It seemed that Diana and Henry were ganging up on me. “Of course I care.”
“But I don’t know that.”
“But I’ve told you. We’ve talked about this.”
“Will, about this, really? When we talk, it’s about work or other people. It’s never about us, our future.”
“It’s hard to talk about us.” I whispered.
“No one ever said it’d be easy. But it’s each person’s task in life to find the way to do this. Just like it’s each our job to find out what we’re good at.”
“Yeah,” I said. I wondered if my answer sounded like a question.
“So when do you do it, when do you work on figuring out how to do this?”
“Can we stop talking about this now?”
“Is that what you want?”
I just nodded my head, heavily, looking at the floor.
“So when do you want to pick this up again?”
“Whenever.” I wasn’t even sure she’d hear me say this: it was just louder than a thought.
“Whenever? ‘Whenever’ is a way to do nothing.”
I was not laughing now. I could barely keep my eyes open. Henry and Diana looked at me, and I stared at the carpet.

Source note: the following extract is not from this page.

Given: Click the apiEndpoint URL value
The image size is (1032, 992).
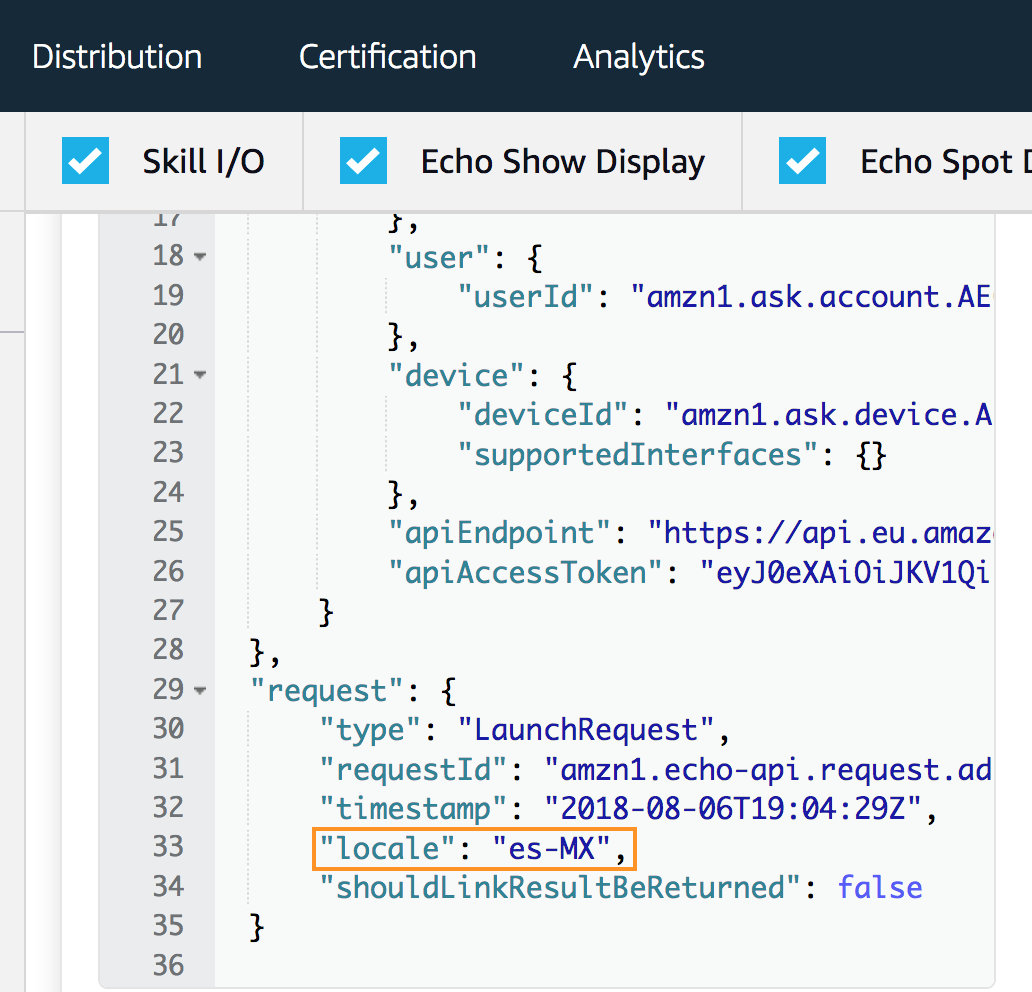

“What do you see?” Henry asked.
“Water.” I managed, after maybe fifteen seconds. I don’t know where the words came from. “Water. Smooth water.”
They both said something. Or had a conversation. I really couldn’t follow.
What stuns me about those recollections above is how poorly I communicated. Water had helped me survive Iraq by channeling hope. It could have been anything, I suppose, but water did it for me. For several months in Iraq, I had grown accustomed to the idea that I would soon die, accepted that, , and water coaxed my imagination, helping me germinate a vision of returning, irrigated it like the Tigris and Euphrates did to create a fertile crescent of an otherwise arid landscape. In my diary notebook I’d written again and again about missing Diana and preparing to face death. I inhabited a zone—I wrote—that lacked a future, offering only a series of nows, rising and falling waves, not a current. “Swimming is a sacrament that nourishes,” I wrote, “an exercise in recalling past swims, pleasure in the moment and a means to stay fit for a future.”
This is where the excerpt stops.